■ **Your instructions**
Below are the records; reproduce all of them exactly but without any images.

Material for this exercise START

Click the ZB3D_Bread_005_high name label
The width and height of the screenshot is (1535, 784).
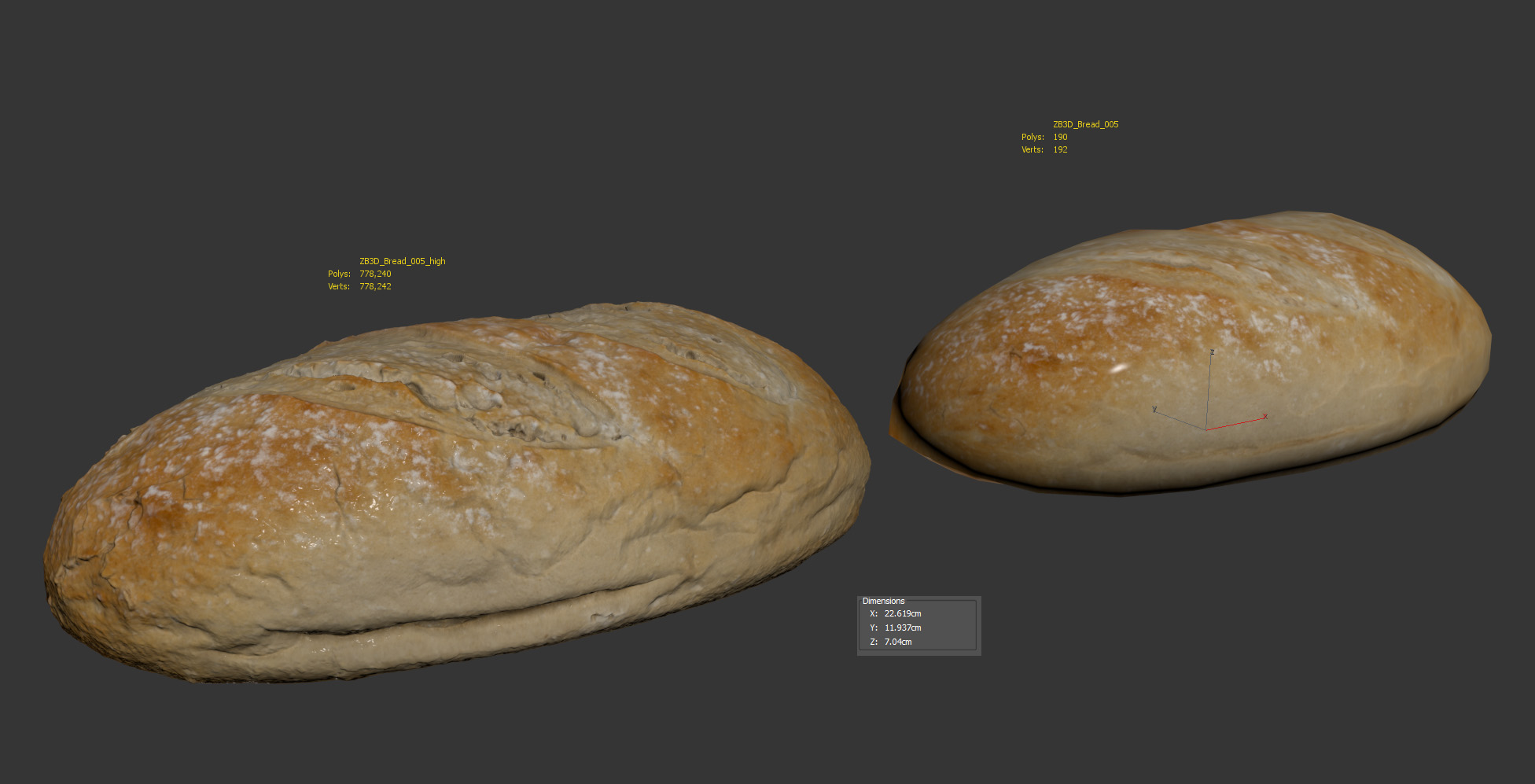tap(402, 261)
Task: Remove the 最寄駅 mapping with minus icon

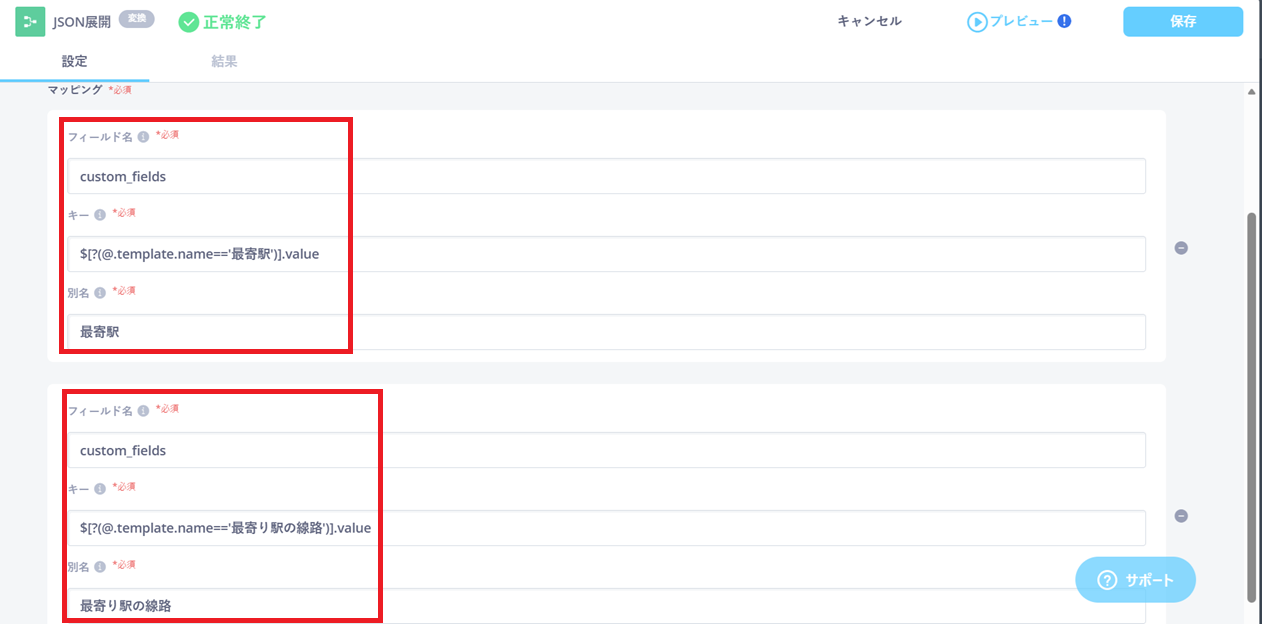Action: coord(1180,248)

Material for this exercise END

■ **Your solution**
Click the ZB3D_Bread_005_high name label
The width and height of the screenshot is (1535, 784).
tap(402, 261)
Task: Remove the 最寄駅 mapping with minus icon

Action: coord(1180,248)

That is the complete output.